Academics are often masters of observing, quantifying and proving the blindingly obvious. Social scientists, focussed as they are on human behaviour which does not follow immutable laws ,yet requires no formal education to understand, most commonly spend their careers doing just that.

And now a bunch of female academics have discovered another fact of human life hitherto observed only through the anecdotal evidence of the undegreed and untenured masses: women are bitchy towards each other!

It happens to the best of women. Here's Rosalind Wiseman, who has spent her entire working life teaching girls to treat each other decently. The script for the movie Mean Girls was based on her 2002 best-selling Queen Bees & Wannabes, a book that helps parents understand the drama and danger in the adolescent girl world. She knows the minefields that lie in gossip, jealousy, disloyalty and cruel judgments, and offers solid prescriptions for changing bad behaviour.

Yet despite her experience, she recently found herself sizing up two mothers who came to see her.

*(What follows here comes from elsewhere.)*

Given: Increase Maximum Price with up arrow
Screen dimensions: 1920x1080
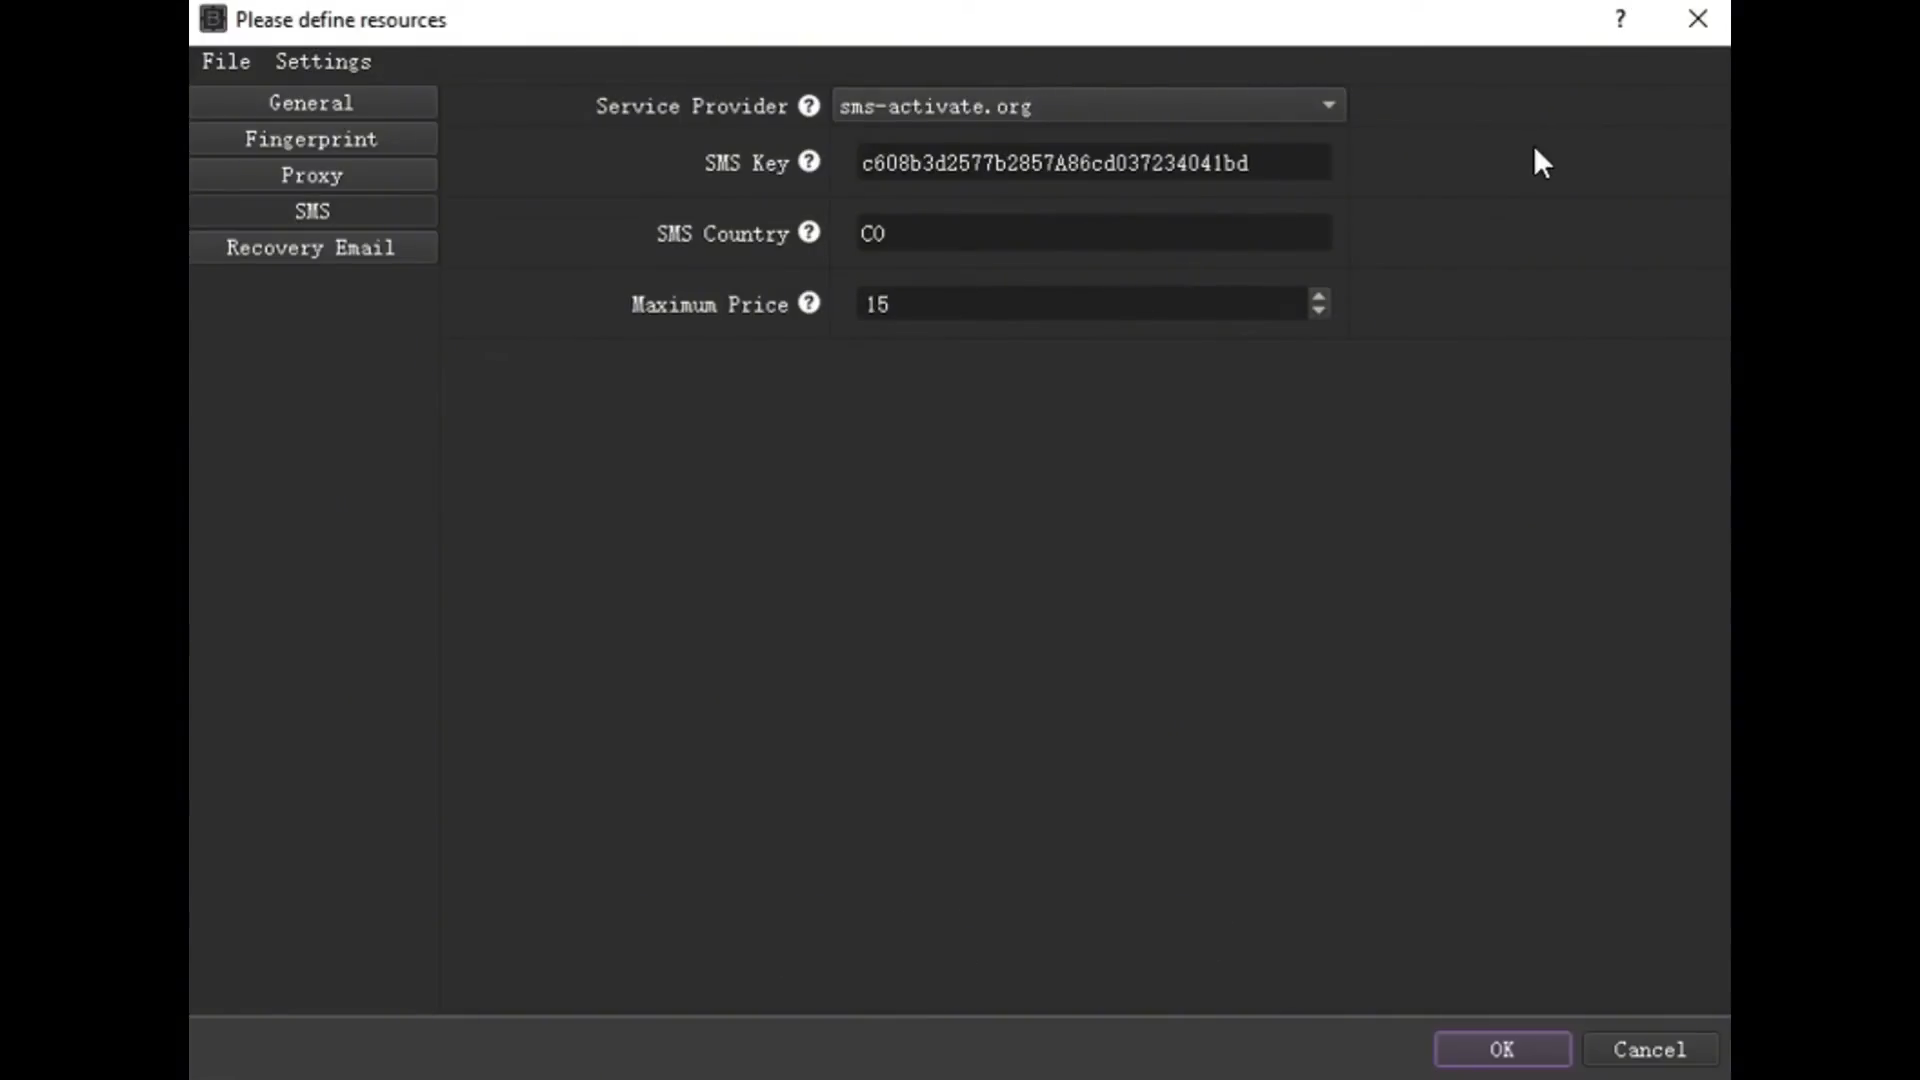Looking at the screenshot, I should coord(1318,296).
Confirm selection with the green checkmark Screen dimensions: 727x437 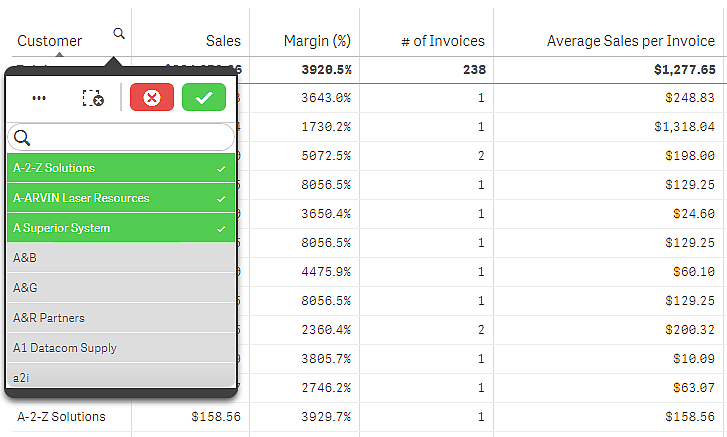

In her view, the women paid too much attention to their appearance, especially their hair. They seemed catty in their conversation, were micromanaging their kids' lives, and were silly.

"All these things came into my head. Why? They are antithetical to what I teach and believe," Wiseman says. "I was still judging these women."

Where does this nastiness come from?

Wiseman thinks it exists because it's supposed to exist. Being nasty to each other is one of the unspoken rules about how girls and women are supposed to behave; one of the rigidly enforced North American standards of what constitutes femininity.

....

She and Wiseman are part of a mini-industry of books exploring the "hidden" side of female competition, aggression and, as the title of Phyllis Chesler's book bleakly sums up, Woman's Inhumanity to Woman.

Chesler spent 20 years researching the book, which was published in 2002. "Most women have a repertoire of techniques with which to weaken, disorient, humiliate or banish other female group members," she wrote.

Around the same time, Leora Tanenbaum wrote Catfight: Rivalries among Women — From Diets to Dating, From the Board Room to the Delivery Room, and Susan Murphy and Pat Heim published In the Company of Women: Indirect Aggression Among Women — Why We Hurt Each Other & How to Stop.

It's enough to make you think there's a war out there — the combatants are women, the weapons are words and treachery, and battle has been waged since one Neanderthal woman narrowed her eyes suspiciously at another as their husbands went off to hunt wild boar for dinner.


No kidding. Growing up with three sisters taught me plenty about the nastiness and cruelty that the distaff side can unleash on each other. And seeing professionally educated women in the workplace act towards each other in a manner that leaves men's heads shaking. And reading Antonia Zerbisias and Kathy Shaidle going at each other in the blogs in a way I couldn't imagine, say, Robert McClelland and Damian Penny possibly doing.

But at least the women's studies crowd has relieved itself of its greatest delusion, which its members never really believed in anyway: that the world would be a more peaceful and productive place if women were running it.

Source: Toronto Star

1 comment:

Anonymous said...

Arrogant and ignorant describes most female academics, especially the 'feminists'. In their narrow-minded sexist view they believe women are somehow morally superior to men simply because of their sex.

Men, especially white guys with a European background, must take their praise from wherever they can however. So the fact that an entire University 'discipline'(Women's Studies, Feminism) devoted to how great and powerful men are is quite a nice pat on the back. Way to go guys!